> Maybe I got my question wrong.
>
> I'm very new to iptables coming from a ipfilter background.
> In ipfilter I just state block all in and then open the ports
> I wish to allow through. Is there something similiar in iptables.
Yes.
iptables -P INPUT DROP
Does just what is says : it droppes all inbound packets where there is
no ACCEPT rule for.
I guess you'd want the thing to be stateful :
iptables -A INPUT -m state --state RELATED,ESTABLISHED -j ACCEPT
If you want to accept packets on a certain port, you just do :
iptables -A INPUT -p <proto> --dport <port> -j ACCEPT
Or
iptables -A INPUT -i <if_in> -p <proto> --dport <port> -j ACCEPT
Or
iptables -A INPUT -s <src_ip|net> -p proto --dport <port> -j ACCEPT
There are of course more options that I didn't mention here, some can be
used together.
In the examples above you could use both -i and -s in one rule to make
sure an IP will match on a certain NIC.
> I wish to stop the outside world from seeing the ports upon
> the firewall/proxy and beyond into my internal network.
>
> My problem is I cannot join certain irc servers due to there
> open proxy policy.
Actually I'm not quite familiar with irc ; never used it.

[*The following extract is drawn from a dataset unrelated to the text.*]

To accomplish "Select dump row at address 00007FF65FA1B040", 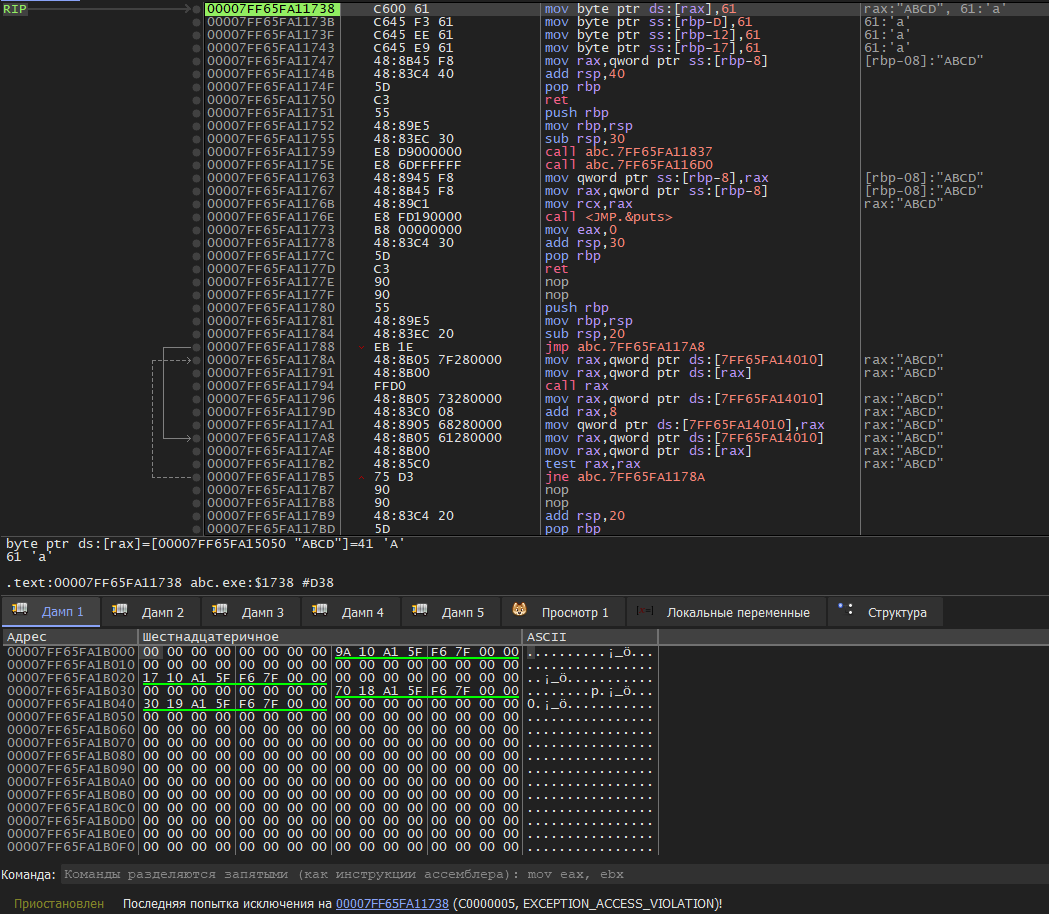I will (72, 704).
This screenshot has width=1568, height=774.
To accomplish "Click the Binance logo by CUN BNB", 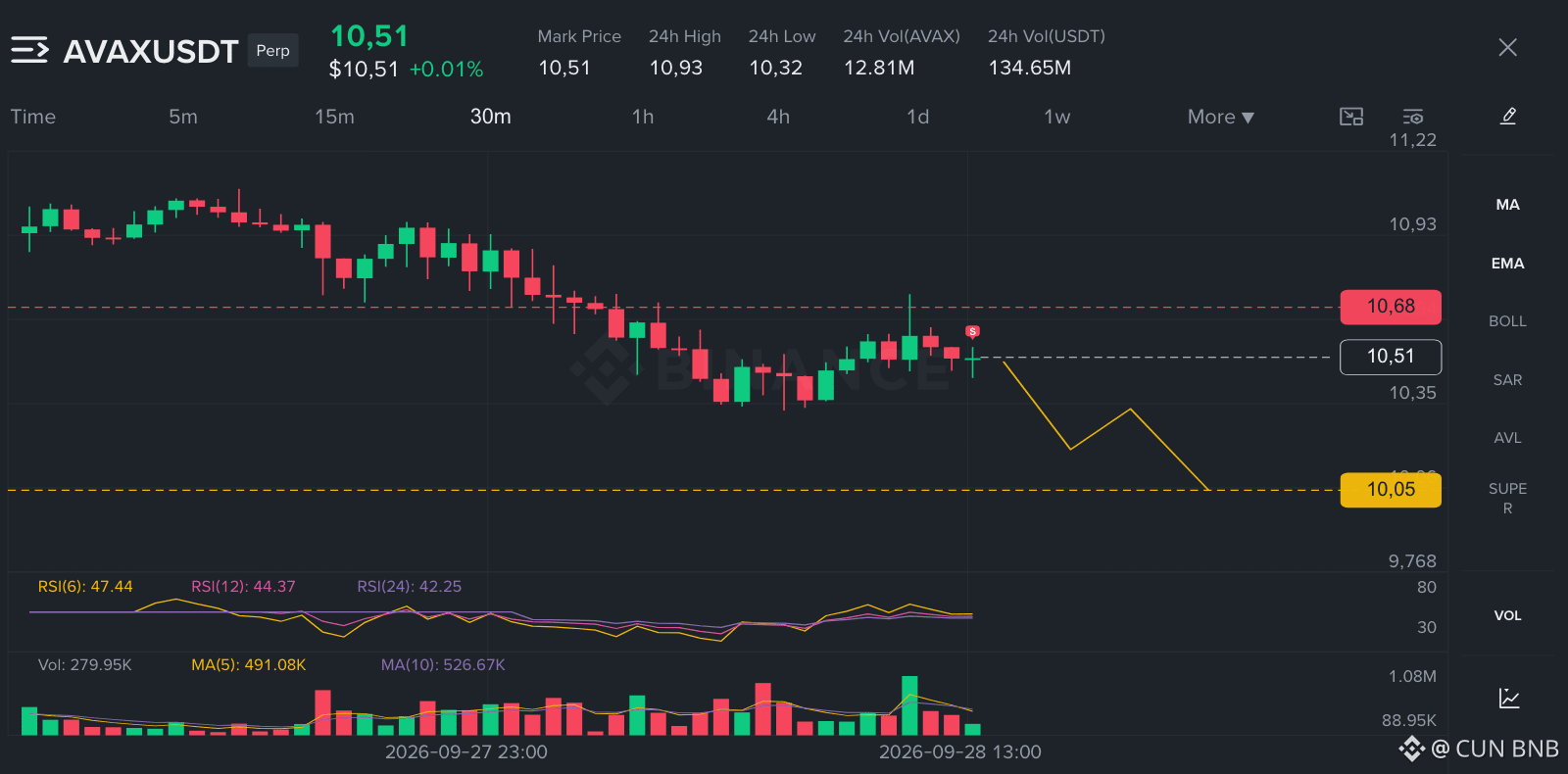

> So really how do I block all ports internally while allowing
> a something like a connection internally to go outbound and
> recieve the packets back.
On what port does the irc client connect ? Is it 6667 ?

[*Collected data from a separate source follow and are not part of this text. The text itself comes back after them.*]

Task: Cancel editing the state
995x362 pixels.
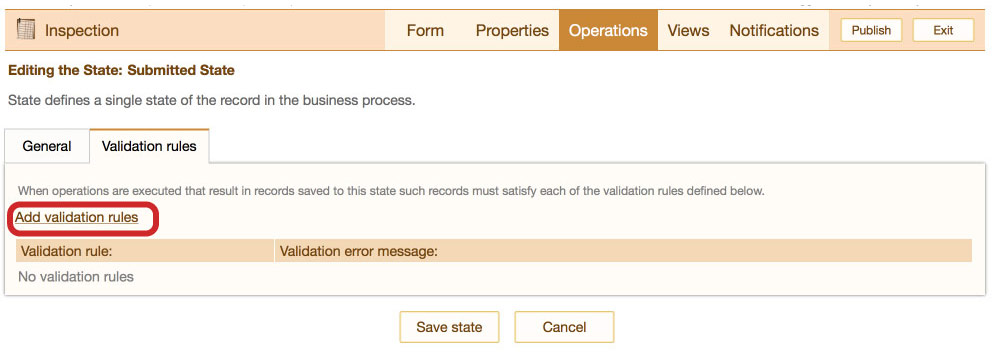Action: 564,327
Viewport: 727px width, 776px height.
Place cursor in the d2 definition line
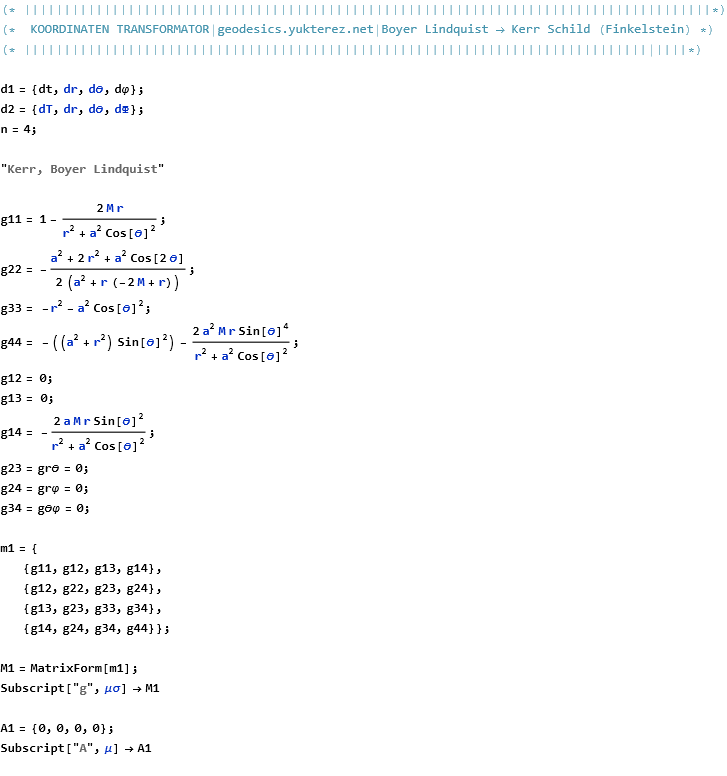(x=72, y=109)
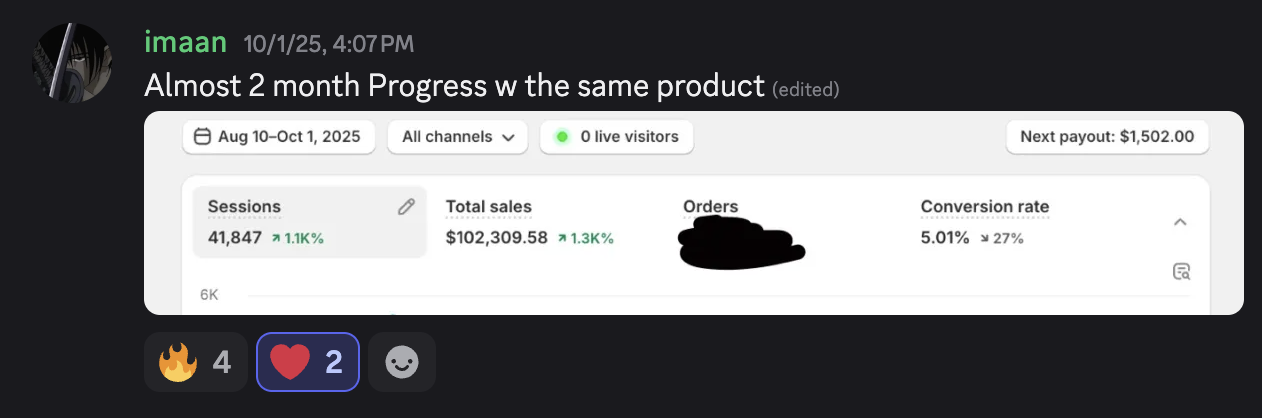
Task: Collapse the metrics panel with the chevron
Action: [x=1180, y=222]
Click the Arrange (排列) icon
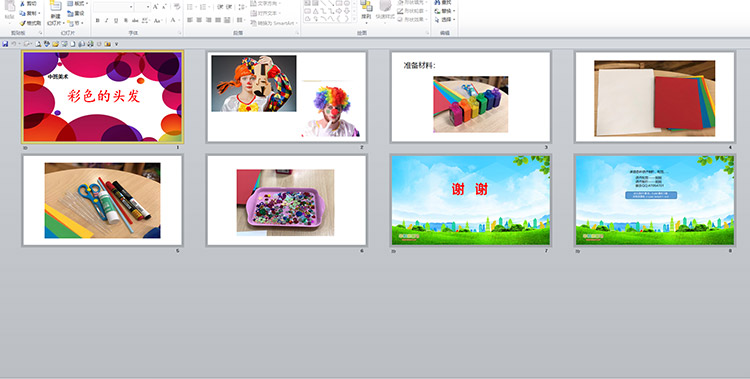 point(366,7)
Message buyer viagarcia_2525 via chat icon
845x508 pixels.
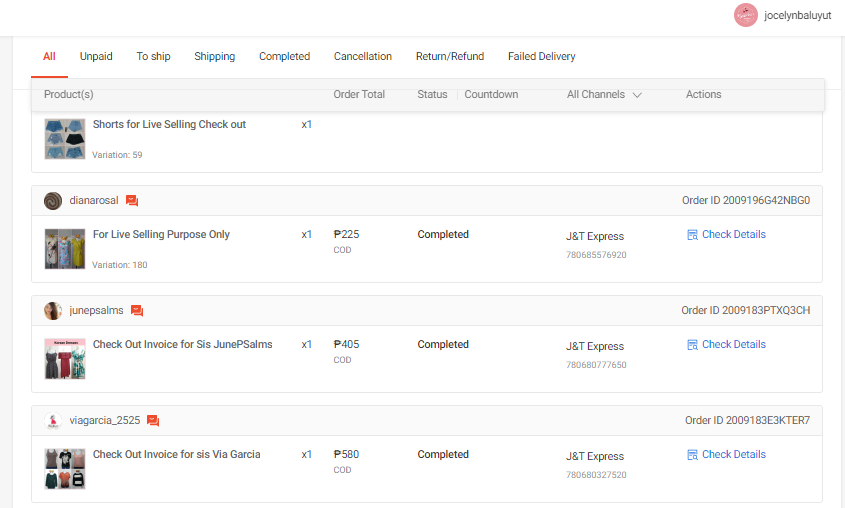[153, 421]
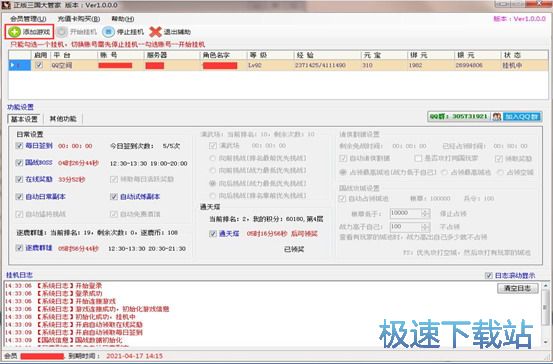The width and height of the screenshot is (553, 364).
Task: Click the app icon in the title bar
Action: tap(5, 5)
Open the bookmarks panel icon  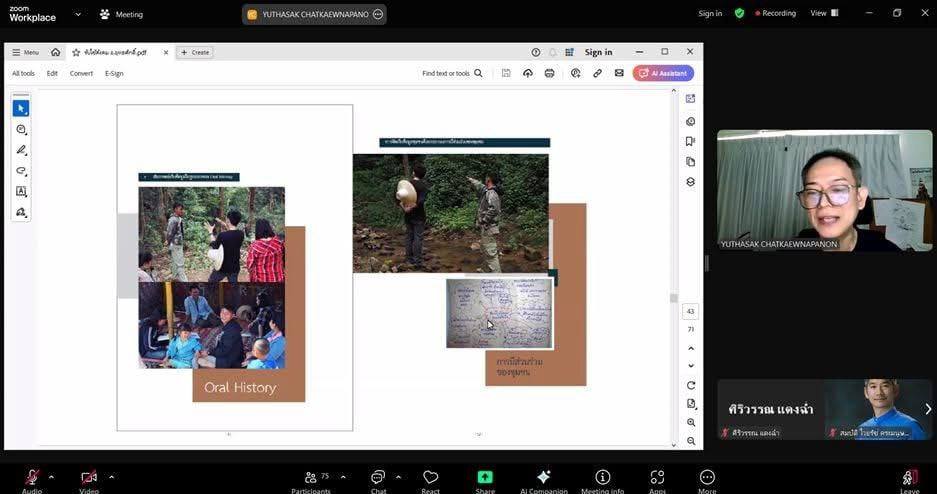[x=690, y=141]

What if you forward port 6667 so it can contact the irc server directly
?
> My current iptables config is
>
>
> #!/bin/bash
> /bin/echo "Firewall rules starting up now..."
> /sbin/modprobe ipt_MASQUERADE
> /usr/local/sbin/iptables -F
> /usr/local/sbin/iptables -t nat
^^^^^^^^
What does this do ? On my box it gives an error.
You specify what table iptables should use, but you don't give it any
"command".
> /usr/local/sbin/iptables -t mangle -F
> /usr/local/sbin/iptables -t nat -A POSTROUTING -o ppp0 -j MASQUERADE
> /bin/echo 1 > /proc/sys/net/ipv4/ip_forward
> /usr/local/sbin/iptables -A OUTPUT --dport 3128 -j DENY
^^^^^^
Do you want to DROP or REJECT ?
DENY was in ipchains, not in iptables.
> Pl,ease pick apart my rules and tell me what I'm doing wrong.
>
> As I stated, I'm a complete newbie to iptables.
>
> My system is a firewall/proxy unit with a adsl connection
> running pppoe to the outside world. I recieve a permanent ip
> upon te ppp0 interface.
So eth0 and eth2 are connected to your lan I suppose, and are on
different subnets.
If I'd have to make it work I'd try this :
# Stop forwarding
echo 0 > /proc/sys/net/ipv4/ip_forward
# Load some modules
modprobe ipt_MASQUERADE
modprobe ip_conntrack_ftp
modprobe ip_nat_ftp
# You may need ip_conntrack_irc and ip_nat_irc. Do you have these
modules ?
# Flush all rules
iptables -F
iptables -t nat -F
iptables -t mangle -F
# Set the default policy
iptables -P INPUT DROP
iptables -P FORWARD DROP
# Make it stateful
iptables -A INPUT -m state --state RELATED,ESTABLISHED -j ACCEPT
iptables -A FORWARD -m state --state RELATED,ESTABLISHED -j ACCEPT
# Don't know if you need to access the box itself from your lan ?
# If so then you need to do something like this.
iptables -A INPUT -i eth0 -j ACCEPT
iptables -A INPUT -i eth2 -j ACCEPT
# Forward traffic from eth0 and eth2
iptables -A FORWARD -i eth0 -o ppp0 -s <lan_net1> -j ACCEPT
iptables -A FORWARD -i eth2 -o ppp0 -s <lan_net2> -j ACCEPT
# Redirect webclients to squid
iptables -t nat -A PREROUTING -i eth0 -p tcp --dport 80 -j REDIRECT
--to-port 3128
iptables -t nat -A PREROUTING -i eth2 -p tcp --dport 80 -j REDIRECT
--to-port 3128
# MASQ traffic from eth0 and eth2 destined for the internet
# You're using ppp so I don't think SNAT will work for you (it doesn't
for me..)
iptables -t nat -A POSTROUTING -o ppp0 -s <lan_net1> -j MASQUERADE
iptables -t nat -A POSTROUTING -o ppp0 -s <lan_net2> -j MASQUERADE
# Start forwarding
echo 1 > /proc/sys/net/ipv4/ip_forward
Again : this may not work for your purpose, but it can be a start.
For more information about iptables there is a nice tutorial from Oskar
:
http://iptables-tutorial.frozentux.net/
You may want to look there for a lot of information.
Rob